U.K. government rules require certain companies, as part of their annual reports, to include a strategic report providing information that enables shareholders to better assess how a company is performing.
The U.K. affiliate of Microsoft Corp. and U.K. company Virgin Atlantic declined to respond to Bloomberg BNA questions about how they might address in their financial reporting Brexit’s potential effects.
The Confederation of Business Industry, a U.K. employers group, said in a July 27 email that concerns about Brexit’s effect on financial reporting is “not something that members have brought to our attention.”
The FRC, which establishes and enforces U.K. accounting, auditing and actuarial standards, has written to companies “asking them to pay particular attention to potential risks arising from Brexit” and to ensure that their financial statements reflect significant impacts and uncertainties, FRC said in its 2016/17 annual report.
Representatives from the U.K.'s governing Conservative Party are carrying out negotiations with EU officials on Brexit. Both sides expect the U.K. to leave the EU by March 2019.
Brexit could produce broad macro-economic risks or uncertainties, along with risks specific to particular companies or industry sectors, FRC said in its July 2016 guidance on financial reports.
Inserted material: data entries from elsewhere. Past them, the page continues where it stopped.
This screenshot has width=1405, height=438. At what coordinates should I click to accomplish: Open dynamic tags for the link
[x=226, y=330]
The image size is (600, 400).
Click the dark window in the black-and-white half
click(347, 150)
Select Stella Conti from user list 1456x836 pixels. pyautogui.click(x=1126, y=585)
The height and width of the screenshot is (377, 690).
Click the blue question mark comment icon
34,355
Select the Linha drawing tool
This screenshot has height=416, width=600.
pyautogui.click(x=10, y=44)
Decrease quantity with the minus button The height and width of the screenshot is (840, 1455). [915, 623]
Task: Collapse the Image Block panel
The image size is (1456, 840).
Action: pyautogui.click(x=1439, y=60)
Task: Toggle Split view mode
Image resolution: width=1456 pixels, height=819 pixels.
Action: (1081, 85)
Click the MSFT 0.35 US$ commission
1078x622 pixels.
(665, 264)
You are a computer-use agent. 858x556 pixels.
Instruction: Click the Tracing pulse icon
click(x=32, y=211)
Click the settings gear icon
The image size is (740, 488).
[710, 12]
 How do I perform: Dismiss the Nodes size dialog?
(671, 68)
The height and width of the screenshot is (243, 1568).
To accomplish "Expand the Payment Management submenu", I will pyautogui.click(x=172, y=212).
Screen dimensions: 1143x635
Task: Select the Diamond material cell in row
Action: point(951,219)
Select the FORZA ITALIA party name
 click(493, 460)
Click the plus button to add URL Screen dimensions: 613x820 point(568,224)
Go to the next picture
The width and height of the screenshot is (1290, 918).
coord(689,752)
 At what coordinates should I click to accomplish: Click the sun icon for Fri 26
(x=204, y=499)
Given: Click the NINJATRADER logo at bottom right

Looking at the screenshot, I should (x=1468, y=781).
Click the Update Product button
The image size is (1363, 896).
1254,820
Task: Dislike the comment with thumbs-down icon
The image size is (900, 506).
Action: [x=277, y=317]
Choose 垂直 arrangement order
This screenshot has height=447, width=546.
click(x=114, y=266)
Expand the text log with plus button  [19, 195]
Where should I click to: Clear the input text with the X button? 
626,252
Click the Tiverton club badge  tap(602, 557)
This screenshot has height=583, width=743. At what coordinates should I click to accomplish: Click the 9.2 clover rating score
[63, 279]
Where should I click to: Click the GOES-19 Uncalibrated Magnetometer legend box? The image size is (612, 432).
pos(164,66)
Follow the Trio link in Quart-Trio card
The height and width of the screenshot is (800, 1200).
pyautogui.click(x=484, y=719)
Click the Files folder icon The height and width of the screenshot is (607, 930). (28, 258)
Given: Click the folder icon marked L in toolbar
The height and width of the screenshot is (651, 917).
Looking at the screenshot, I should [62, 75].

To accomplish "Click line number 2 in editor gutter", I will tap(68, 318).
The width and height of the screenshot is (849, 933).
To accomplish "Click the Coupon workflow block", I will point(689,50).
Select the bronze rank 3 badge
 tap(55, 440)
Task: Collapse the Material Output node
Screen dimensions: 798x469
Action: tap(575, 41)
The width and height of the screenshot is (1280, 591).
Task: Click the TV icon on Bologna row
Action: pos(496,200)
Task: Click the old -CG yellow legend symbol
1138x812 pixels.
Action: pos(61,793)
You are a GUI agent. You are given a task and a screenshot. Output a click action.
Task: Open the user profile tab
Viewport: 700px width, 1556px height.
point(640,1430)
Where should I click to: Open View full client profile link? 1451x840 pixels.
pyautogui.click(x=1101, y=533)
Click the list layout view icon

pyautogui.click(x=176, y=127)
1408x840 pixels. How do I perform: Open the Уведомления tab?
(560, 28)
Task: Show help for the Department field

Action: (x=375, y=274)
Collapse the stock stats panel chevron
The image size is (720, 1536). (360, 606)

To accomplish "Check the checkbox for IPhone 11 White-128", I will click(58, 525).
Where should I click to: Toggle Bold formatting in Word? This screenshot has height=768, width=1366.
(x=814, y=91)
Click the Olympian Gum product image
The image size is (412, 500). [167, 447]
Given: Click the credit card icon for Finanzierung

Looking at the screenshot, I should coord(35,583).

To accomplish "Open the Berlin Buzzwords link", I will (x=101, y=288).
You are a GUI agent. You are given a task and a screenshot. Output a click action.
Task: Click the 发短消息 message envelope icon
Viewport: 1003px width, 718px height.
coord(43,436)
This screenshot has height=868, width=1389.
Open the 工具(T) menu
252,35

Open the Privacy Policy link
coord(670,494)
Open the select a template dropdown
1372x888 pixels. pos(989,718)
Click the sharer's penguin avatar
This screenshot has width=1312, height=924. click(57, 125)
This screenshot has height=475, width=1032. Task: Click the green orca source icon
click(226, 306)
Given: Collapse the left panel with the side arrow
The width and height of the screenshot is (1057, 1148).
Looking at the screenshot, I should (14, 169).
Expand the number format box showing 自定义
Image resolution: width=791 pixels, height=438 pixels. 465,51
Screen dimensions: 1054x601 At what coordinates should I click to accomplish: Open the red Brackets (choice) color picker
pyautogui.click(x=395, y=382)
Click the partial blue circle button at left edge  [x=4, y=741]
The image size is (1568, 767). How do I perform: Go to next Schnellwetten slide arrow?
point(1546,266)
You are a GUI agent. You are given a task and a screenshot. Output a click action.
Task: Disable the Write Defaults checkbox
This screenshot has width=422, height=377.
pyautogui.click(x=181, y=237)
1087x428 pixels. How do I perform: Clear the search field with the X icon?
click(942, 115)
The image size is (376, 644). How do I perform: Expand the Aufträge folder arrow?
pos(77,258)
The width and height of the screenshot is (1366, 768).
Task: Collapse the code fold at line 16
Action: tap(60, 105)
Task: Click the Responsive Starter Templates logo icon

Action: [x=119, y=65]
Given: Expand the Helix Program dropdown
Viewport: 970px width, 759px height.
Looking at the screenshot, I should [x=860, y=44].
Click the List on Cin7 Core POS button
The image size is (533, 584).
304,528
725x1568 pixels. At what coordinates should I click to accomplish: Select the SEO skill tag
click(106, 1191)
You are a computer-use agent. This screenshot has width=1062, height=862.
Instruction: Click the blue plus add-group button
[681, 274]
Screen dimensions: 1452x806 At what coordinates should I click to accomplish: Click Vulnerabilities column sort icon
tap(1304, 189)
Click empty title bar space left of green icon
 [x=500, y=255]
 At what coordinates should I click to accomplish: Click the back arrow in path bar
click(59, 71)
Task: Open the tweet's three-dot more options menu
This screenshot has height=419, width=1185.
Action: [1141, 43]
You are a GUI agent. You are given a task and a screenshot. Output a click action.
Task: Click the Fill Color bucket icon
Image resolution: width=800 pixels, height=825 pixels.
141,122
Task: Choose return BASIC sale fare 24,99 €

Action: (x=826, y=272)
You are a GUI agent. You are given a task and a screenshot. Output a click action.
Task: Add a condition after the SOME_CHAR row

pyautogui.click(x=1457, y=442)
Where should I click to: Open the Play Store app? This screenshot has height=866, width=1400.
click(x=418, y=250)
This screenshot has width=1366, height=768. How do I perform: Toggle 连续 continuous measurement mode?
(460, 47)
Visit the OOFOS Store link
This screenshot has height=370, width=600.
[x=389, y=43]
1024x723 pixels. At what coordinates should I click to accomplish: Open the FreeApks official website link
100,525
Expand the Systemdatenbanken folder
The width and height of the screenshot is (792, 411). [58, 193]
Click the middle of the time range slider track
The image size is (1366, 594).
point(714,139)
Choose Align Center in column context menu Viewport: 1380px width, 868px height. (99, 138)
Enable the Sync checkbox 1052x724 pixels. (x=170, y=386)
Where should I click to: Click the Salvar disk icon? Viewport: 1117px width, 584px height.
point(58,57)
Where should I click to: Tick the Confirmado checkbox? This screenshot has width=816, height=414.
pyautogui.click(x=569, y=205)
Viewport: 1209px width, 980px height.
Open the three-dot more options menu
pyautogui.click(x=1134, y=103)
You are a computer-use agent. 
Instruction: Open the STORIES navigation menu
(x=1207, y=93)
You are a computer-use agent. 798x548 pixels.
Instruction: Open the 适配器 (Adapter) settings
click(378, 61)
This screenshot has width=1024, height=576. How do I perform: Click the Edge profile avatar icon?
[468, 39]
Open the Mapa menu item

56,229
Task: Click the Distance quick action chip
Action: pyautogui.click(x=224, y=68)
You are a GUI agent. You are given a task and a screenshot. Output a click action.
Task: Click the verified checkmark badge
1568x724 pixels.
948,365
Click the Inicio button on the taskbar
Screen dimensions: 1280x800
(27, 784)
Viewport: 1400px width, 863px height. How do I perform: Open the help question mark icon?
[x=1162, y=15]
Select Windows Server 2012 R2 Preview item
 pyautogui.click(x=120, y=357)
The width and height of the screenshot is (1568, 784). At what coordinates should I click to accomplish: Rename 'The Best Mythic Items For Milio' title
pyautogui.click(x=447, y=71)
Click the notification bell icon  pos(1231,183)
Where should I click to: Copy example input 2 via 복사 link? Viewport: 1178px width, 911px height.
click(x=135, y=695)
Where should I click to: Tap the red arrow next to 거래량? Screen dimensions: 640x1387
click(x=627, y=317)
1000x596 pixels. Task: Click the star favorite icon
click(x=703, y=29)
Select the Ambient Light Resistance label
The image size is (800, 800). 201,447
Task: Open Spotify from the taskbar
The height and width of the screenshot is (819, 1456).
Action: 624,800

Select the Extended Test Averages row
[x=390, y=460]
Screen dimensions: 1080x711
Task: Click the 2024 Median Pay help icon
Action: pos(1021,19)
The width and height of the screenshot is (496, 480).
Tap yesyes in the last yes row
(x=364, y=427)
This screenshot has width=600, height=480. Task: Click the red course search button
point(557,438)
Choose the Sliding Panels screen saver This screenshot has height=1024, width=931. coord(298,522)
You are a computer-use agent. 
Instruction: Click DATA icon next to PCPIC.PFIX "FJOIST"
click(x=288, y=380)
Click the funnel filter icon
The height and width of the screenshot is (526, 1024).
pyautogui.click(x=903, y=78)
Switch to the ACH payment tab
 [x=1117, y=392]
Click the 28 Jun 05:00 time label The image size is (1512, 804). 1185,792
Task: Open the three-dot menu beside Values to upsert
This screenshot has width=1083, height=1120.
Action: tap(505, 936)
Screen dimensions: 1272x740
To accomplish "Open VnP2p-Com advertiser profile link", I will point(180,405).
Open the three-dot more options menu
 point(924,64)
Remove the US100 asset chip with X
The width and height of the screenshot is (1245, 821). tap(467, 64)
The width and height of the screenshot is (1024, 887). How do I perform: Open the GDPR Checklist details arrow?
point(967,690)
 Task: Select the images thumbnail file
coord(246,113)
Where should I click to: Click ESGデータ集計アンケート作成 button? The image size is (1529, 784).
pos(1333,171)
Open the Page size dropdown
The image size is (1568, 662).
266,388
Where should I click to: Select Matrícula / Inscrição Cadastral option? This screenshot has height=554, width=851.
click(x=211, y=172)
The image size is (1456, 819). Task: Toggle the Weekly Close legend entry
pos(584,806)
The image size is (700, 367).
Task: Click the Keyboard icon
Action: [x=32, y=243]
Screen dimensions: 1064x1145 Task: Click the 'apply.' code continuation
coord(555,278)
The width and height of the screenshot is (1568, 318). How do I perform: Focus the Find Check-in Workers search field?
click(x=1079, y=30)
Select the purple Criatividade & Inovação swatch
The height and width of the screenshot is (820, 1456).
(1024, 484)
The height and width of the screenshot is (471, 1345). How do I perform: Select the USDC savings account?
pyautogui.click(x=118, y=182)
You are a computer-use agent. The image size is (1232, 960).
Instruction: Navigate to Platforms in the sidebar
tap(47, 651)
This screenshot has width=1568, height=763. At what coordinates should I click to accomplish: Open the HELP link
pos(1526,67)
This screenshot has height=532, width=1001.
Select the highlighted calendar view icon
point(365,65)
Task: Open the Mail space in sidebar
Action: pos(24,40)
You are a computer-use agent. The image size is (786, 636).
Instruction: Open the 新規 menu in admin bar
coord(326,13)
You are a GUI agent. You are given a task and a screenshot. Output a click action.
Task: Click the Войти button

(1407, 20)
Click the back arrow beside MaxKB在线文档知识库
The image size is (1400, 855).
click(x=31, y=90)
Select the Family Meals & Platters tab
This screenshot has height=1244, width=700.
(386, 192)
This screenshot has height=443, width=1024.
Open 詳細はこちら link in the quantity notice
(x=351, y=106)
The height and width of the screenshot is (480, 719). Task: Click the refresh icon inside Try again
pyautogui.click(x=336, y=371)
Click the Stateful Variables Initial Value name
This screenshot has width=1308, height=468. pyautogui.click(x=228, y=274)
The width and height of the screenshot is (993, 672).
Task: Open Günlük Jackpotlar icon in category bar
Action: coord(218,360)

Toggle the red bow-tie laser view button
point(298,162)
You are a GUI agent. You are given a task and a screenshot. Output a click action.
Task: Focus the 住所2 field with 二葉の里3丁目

FRC recommended in the guidance that companies stay away from boilerplate, or overly generalized, disclosures in their strategic reports.
“Company specific disclosures are more informative and useful to investors, for example, the impact of trade agreements for companies with a high level of exports to Europe,” according to the guidance.
Many U.K. businesses, however, have been slow to gauge potential effects of the country’s divorce from the EU, the Institute of Chartered Accountants in England and Wales (ICAEW) said in a report published July 17.
Fewer than half of the businesses that ICAEW surveyed have conducted meetings to discuss the risks and opportunities that Brexit presents, and only 29 percent have forged plans for responding to Brexit.
While declining to respond directly to Bloomberg BNA questions, Virgin Atlantic’s 2016 annual report offers insight into what shape Brexit disclosures in financial reports might take in the coming years.
The airline took a financial hit when the value of pound sterling fell in 2016 following the U.K. referendum to leave the EU, the annual report said, as the company derives much of its revenue in pounds.
“To prepare for this risk, we took steps ahead of the EU Referendum to insure our 2016 income statement and balance sheet were mostly protected from exchange rate instability, through currency hedging,” according to the annual report.
Virgin Atlantic said it plans to closely follow the effects of the Brexit talks, “as their impact is a key area of focus for us.”
FRC is facing its own uncertainties as the U.K.’s primacy enforcement organization, or competent authority, for U.K. audits, as well its role as standard setter for the nation’s accounting policies.
With the U.K.’s withdrawal from the EU, the council no longer will adopt and enforce EU-approved international financial reporting standards after they’re transposed into U.K. law.
FRC’s 2016/17 annual report listed as a principal risk to its long-term viability “the uncertainty over the outcome of the negotiations for the UK’s exit from the EU.”
Still, the council expects business as usual for its activities post-Brexit.
“The FRC has considered the impact of the UK withdrawal from the EU for its own future, and will operate on the basis that it will remain the UK Competent Authority for audit regulation and continue its regulatory role for corporate governance and reporting and for actuarial standards and oversight,” the council’s email said.
FRC currently is carrying out a review focusing on principal risk disclosures tied to Brexit and said it “will report on these in due course.”